У нас, наконец, шашлык, и это – почти легенда. Подвиг, который начинается в шесть утра за неделю до намеченного пиршества специальным заказом мяса в единственной на весь Сенной посёлок лавчонке, обстоятельными переговорами – сколько требуется продукта и животное какого возраста и веса предпочтительнее. Продолжается он отчаянным сбором дров за тридевять земель, в прозрачной лесополосе из акаций, и выстругиванием шампуров из поломанных черенков лопат и строительных досок. Как ни пластай щепки потоньше, как ни обтачивай – все равно эти увесистые колья сподручнее было бы забивать в грудь особо кровожадным вампирам, чем нанизывать на них тщательно нарезанные, сочащиеся маринадом куски мяса. Апофеоз наступает в темноте, когда в клубах ароматного дыма наш главный мастер шашлычного дела, словно шаман, колдует над четырьмя десятками порций, пытаясь заставить их все зажариться одновременно…


Зной… Да, зной здесь не только в полдень. Солнце поливает землю жаром с утра и до вечера, лучи его насквозь прожигают мелкие воды залива, и ребята после работы идут купаться, громко ругаясь, что бородатый Посейдон опять забыл вытащить из воды кипятильник. Здесь до седины выгорают даже чёрные волосы, в палатках – баня, и вместо тщательно установленной с вечера свечки днём можно обнаружить лишь лужицу расплавленного воска. Но зато нет нигде, ни в пятисотлетних английских пабах, ни в темных подземельях Праги, пива вкуснее, чем только что привезённое из магазина холодное разливное «Губернское», выпитое прямо на раскопе, в тени засохшей глиняной бровки четырехметровой высоты или в прохладной глубине склепа, со дна которого уже сочится вода – докопались! Ну и что, что на работе, воронежцам можно, наш отряд трудится в две смены, изо дня в день четырежды отмеряя пыльный километр дороги, ведущей на восточный фанагорийский некрополь. Без улыбок, как зомби, с трудом очнувшись от послеобеденного сна, отправляются ребята на упорную битву с тяжелой вязкой глиной, каменными плитами, бездонными склепами, нависающими над головой стенками катакомб… И победа за нами, пусть и в самый последний день, но все склепы раскопаны, осушены, зачищены, находки горстями выгребли из грязи, тщательно нанесли на план и зарисовали; шеф, наконец, перестаёт кипятиться и изводить нас и себя, а что до Екатеринбурга, Славянска, Магнитогорска, Казани – так недоумение, сочувствие и насмешка в их глазах давно уже сменились молчаливым уважением: «Профессионалы!»

<\p>


И не знаю я большей прелести, чем, закончив работу, измаявшись от жары, томно распластаться в парном молоке залива, перебирая руками по дну, ползти, как большая черепаха, почти до самого берега, а потом, не вытираясь, пройти по узкой тропинке сквозь бурьян и чепыжи до лагеря, легонько вздрагивая от того, как щекочут тело стекающие по нему и мгновенно сохнущие капли. Или поскользнувшись на сливе, измазав спальник чернильным соком, протиснутся все же под заветное дерево на склоне холма и валяться там в сладкой дрёме, пока ветер не стряхнёт тебе на голову очередной созревший плод. Нет, на голых деревянных лавочках под навесом воронежской кухни (как же вы там спите, ребята?) наверное, всё же спокойнее.

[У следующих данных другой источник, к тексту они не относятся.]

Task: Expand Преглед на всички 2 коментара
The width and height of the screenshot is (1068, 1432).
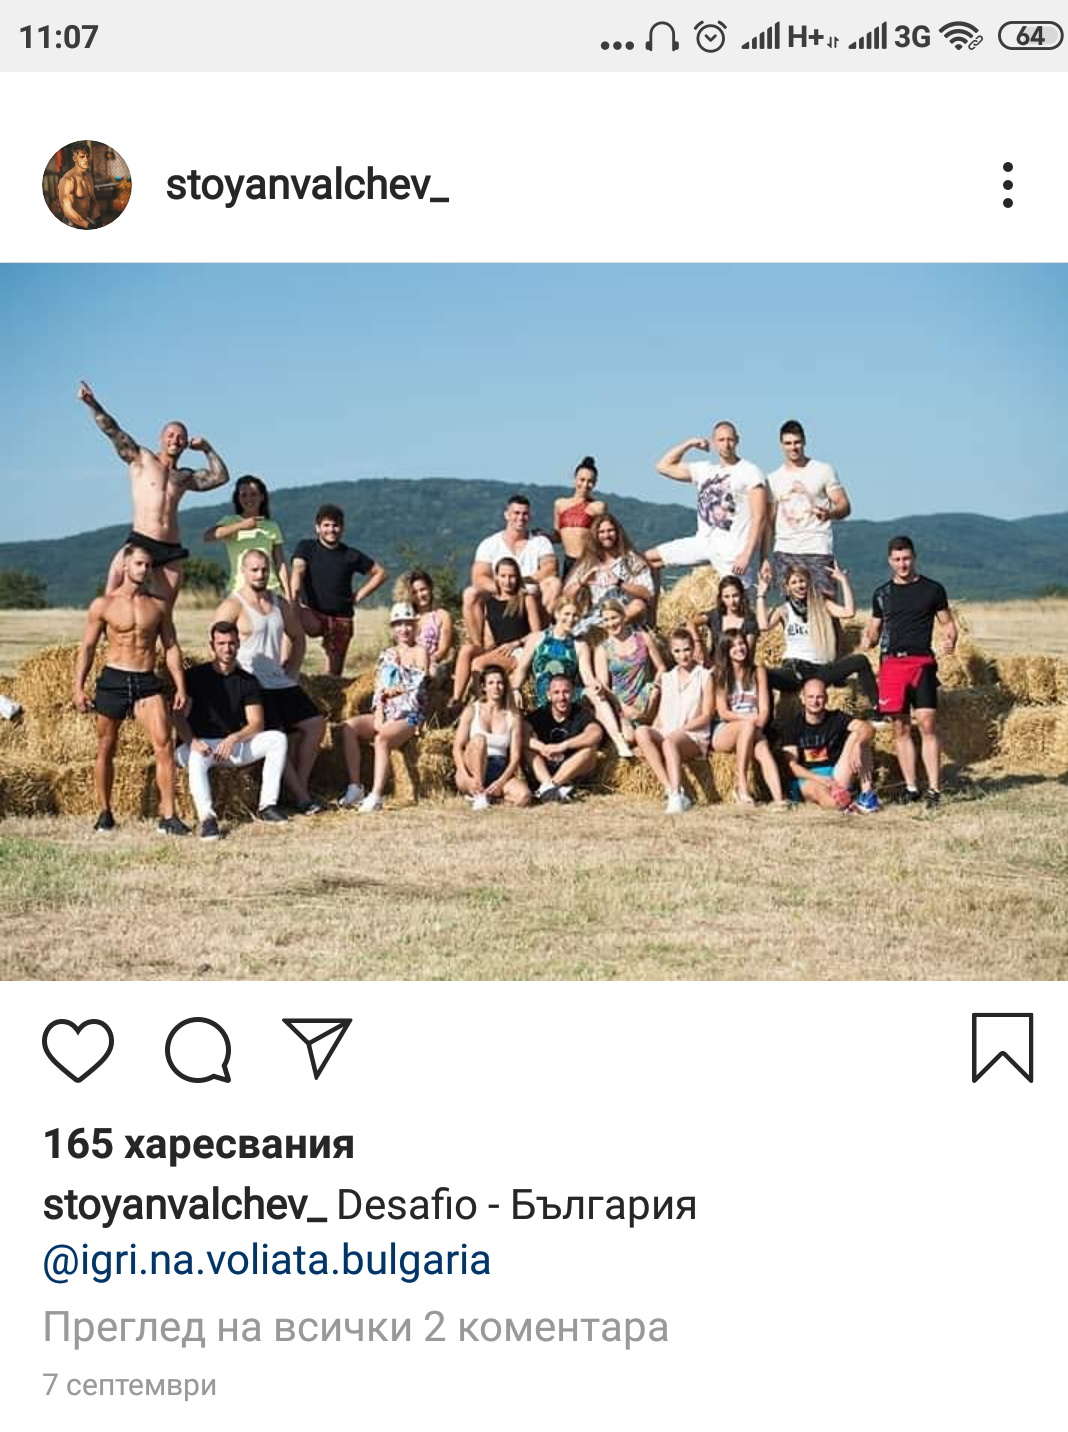Action: [356, 1327]
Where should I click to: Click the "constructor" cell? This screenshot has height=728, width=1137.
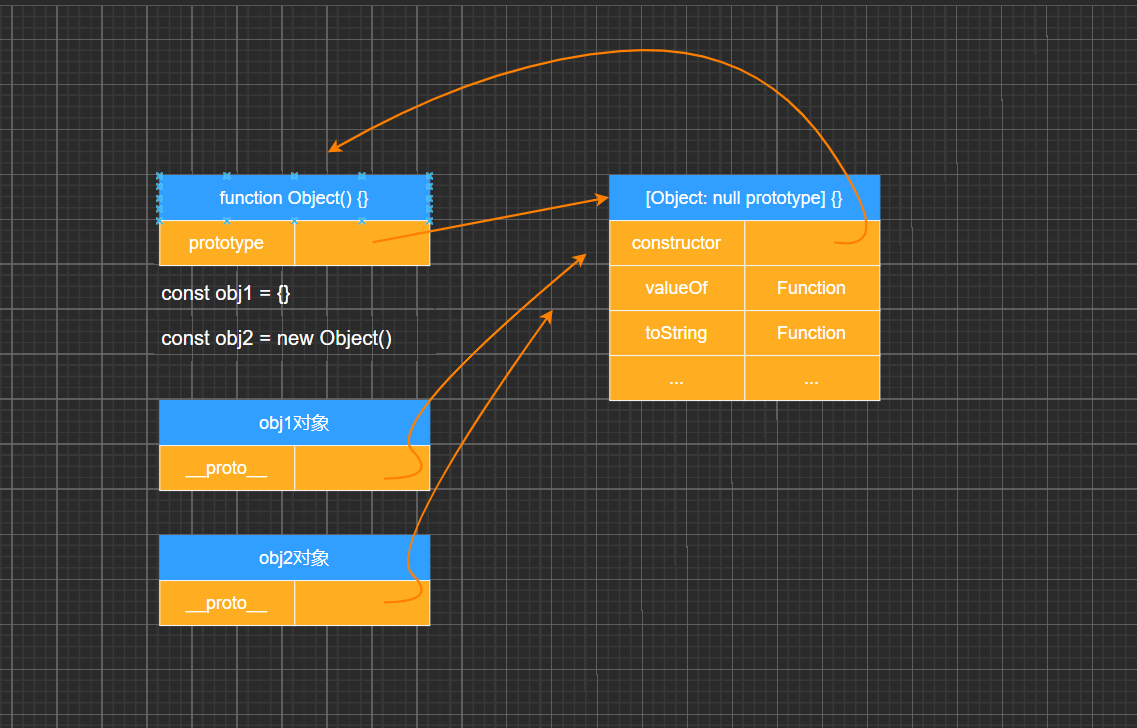click(x=677, y=242)
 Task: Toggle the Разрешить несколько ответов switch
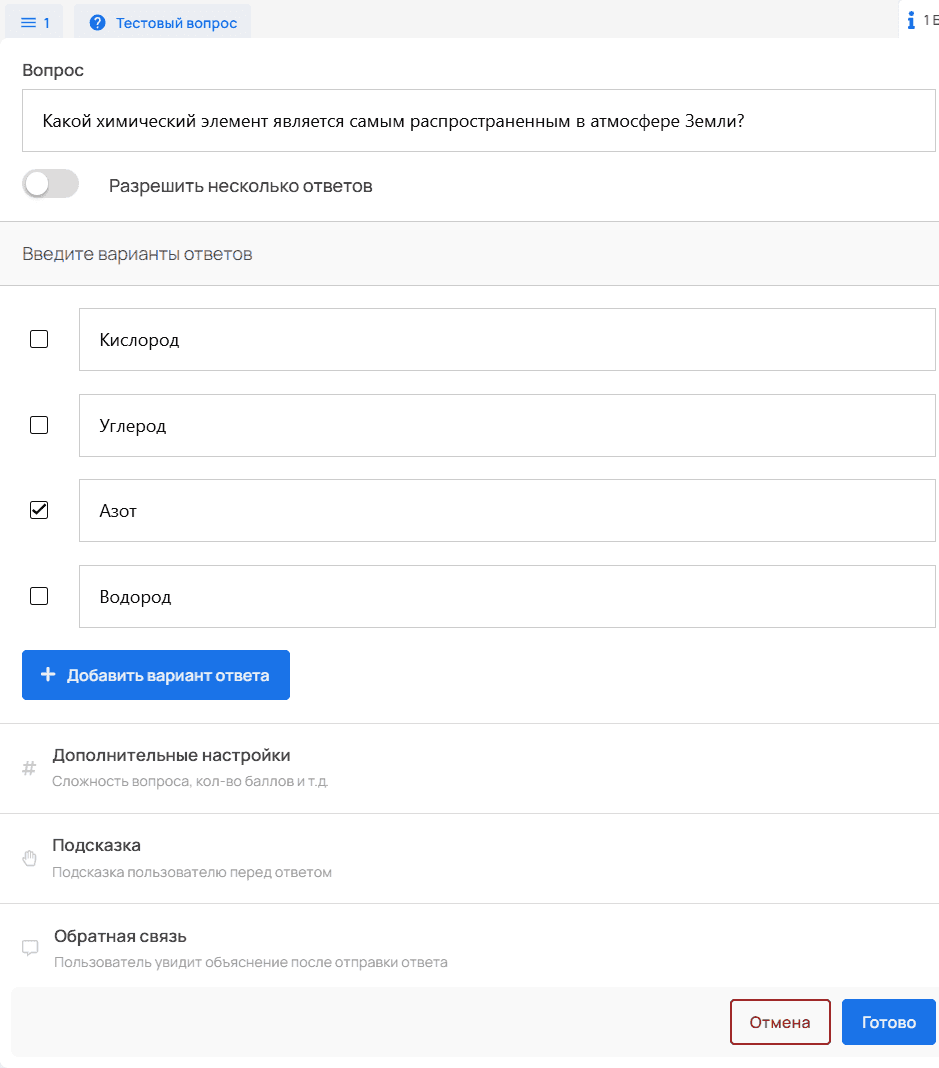pos(50,184)
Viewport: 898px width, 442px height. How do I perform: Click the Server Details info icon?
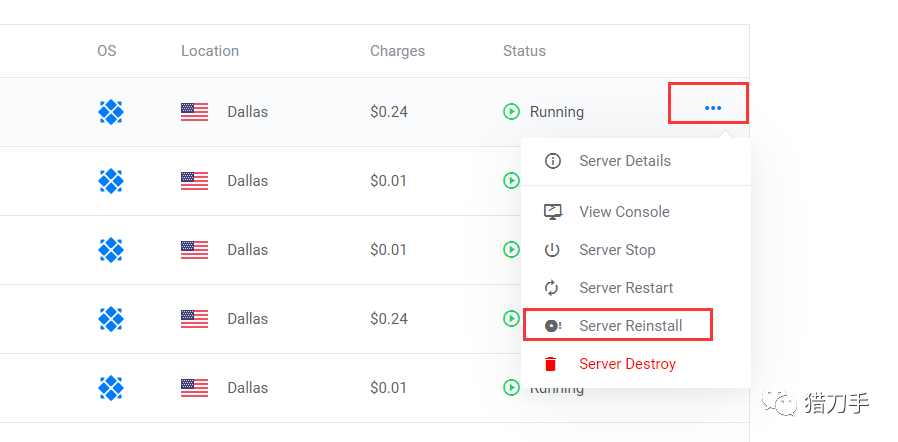[553, 161]
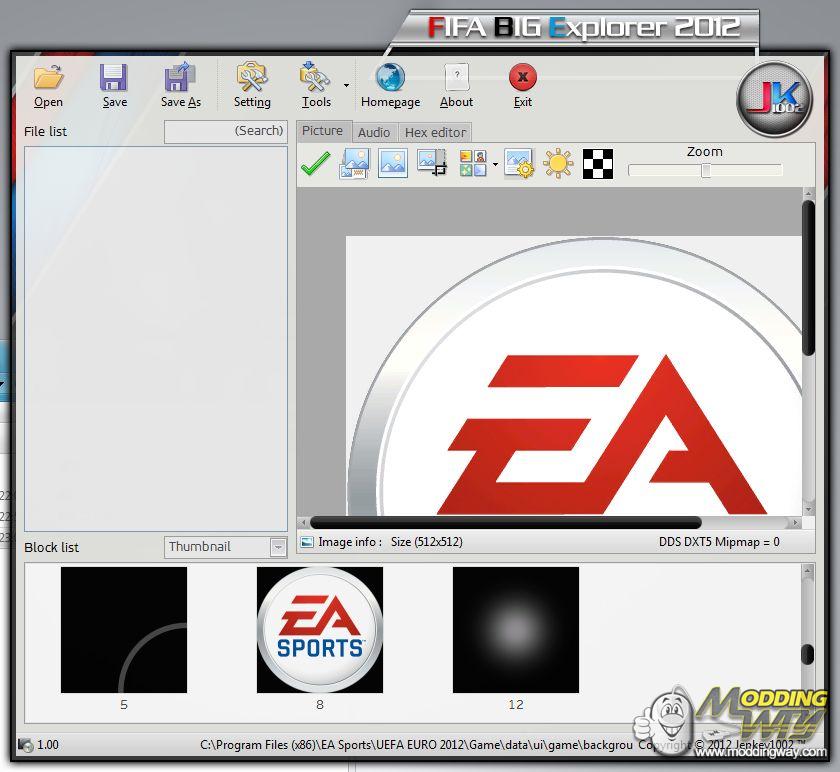
Task: Expand the multi-image icon dropdown arrow
Action: (x=495, y=165)
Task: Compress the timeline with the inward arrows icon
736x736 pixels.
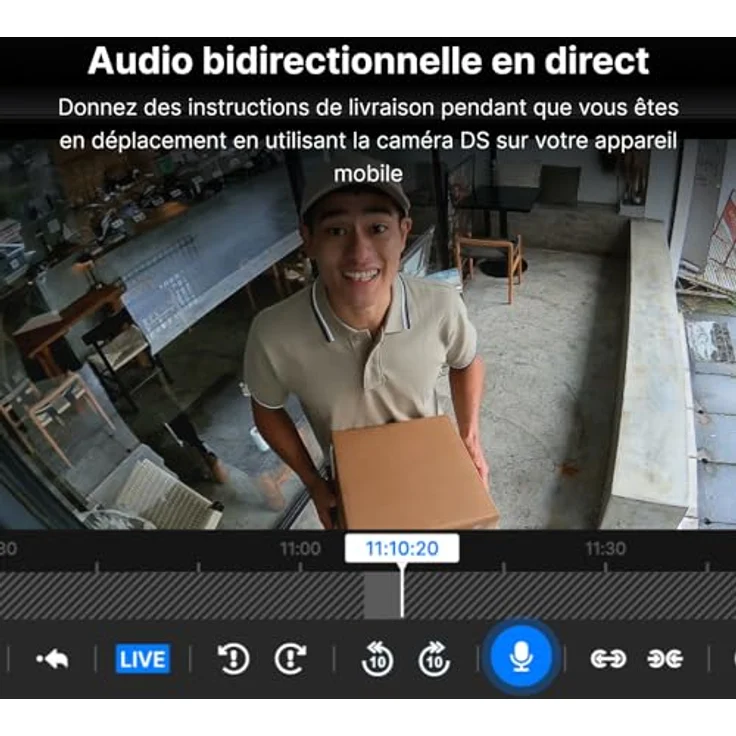Action: point(664,659)
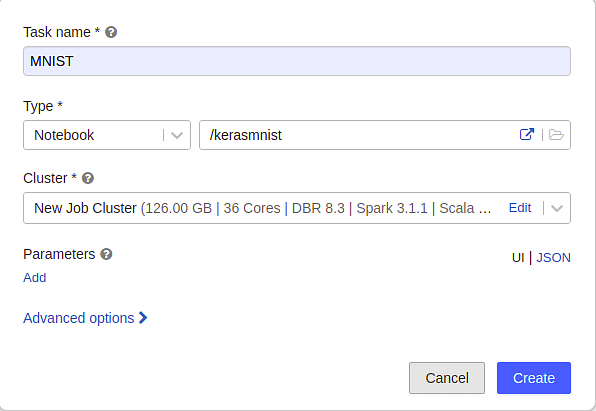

А ещё здесь есть закаты. Солнце, медленно исчезая за тонкой полоской земли, разделяющей лазурь неба и моря, за виноградниками, где зреет новый урожай, за конусом уснувшего вулкана Куку-Оба, расцвечивает всё вокруг таким богатством золота, розовых, оранжевых, фиолетовых красок, что это не описать, и даже те, кто видел закаты в Фанагории сотни раз, смотрят вновь и вновь, на всех окрестных холмах, как сурки-байбаки у своих норок, стоят столбиками люди с фотоаппаратами, стремясь поймать, сохранить эту ускользающую красоту…


А море по ночам светится. Там к концу августа появляются какие-то особые рачки. В двухстах метрах от берега ты один, затерян в таинственном мире, окружен ласковой теплотой залива, запахом морских трав и мерцающей тьмой. Дрожат над головой звезды, переливаются отблески огней с противоположного берега, а зачерпнешь воды – и у тебя в руках пригоршня искр…
В Фанагории почти не разводят костров. И жaра, и света хватает и так.


Как только гаснут краски заката, студенты, предварительно совершив плодотворный набег на местный винзавод, обвесившись «Ласковыми сетями», «Коварством и любовью» и прихватив для полноты ощущений неизменного «Чёрного лекаря», безмолвными тенями перетекают на берег залива. Здесь, в свете луны и звёзд, можно вволю побеситься, покричать, попеть песни, надеясь, что даже самые залихватски взятые ноты не долетят до чуткого уха начальства, растворятся во тьме, или их заглушит прибрежное заведение под гордым именем «Штурвал», сердце и магнит всей локальной культурной жизни, врубающее по ночам свою музыкальную молотилку и щедро увеселяющее всю округу в радиусе пяти километров.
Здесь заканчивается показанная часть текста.